DIRECTIONS FOR THIS TASK
In the listing that follows, the lines starting at the one containing "You are a GUI" and ending at the one containing "The image size is (1456, 820)." are to be returned exactly, both boundary lines included, and no others.

[[ GIVEN DATA open ]]

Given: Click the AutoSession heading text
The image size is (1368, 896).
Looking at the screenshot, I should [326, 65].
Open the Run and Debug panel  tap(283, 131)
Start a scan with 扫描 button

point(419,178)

[[ GIVEN DATA closed ]]
[[ GIVEN DATA open ]]

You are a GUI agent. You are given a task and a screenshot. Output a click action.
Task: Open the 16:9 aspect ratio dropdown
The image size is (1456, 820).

[[ GIVEN DATA closed ]]

RESULT
You are a GUI agent. You are given a task and a screenshot. Output a click action.
Task: Open the 16:9 aspect ratio dropdown
The image size is (1456, 820).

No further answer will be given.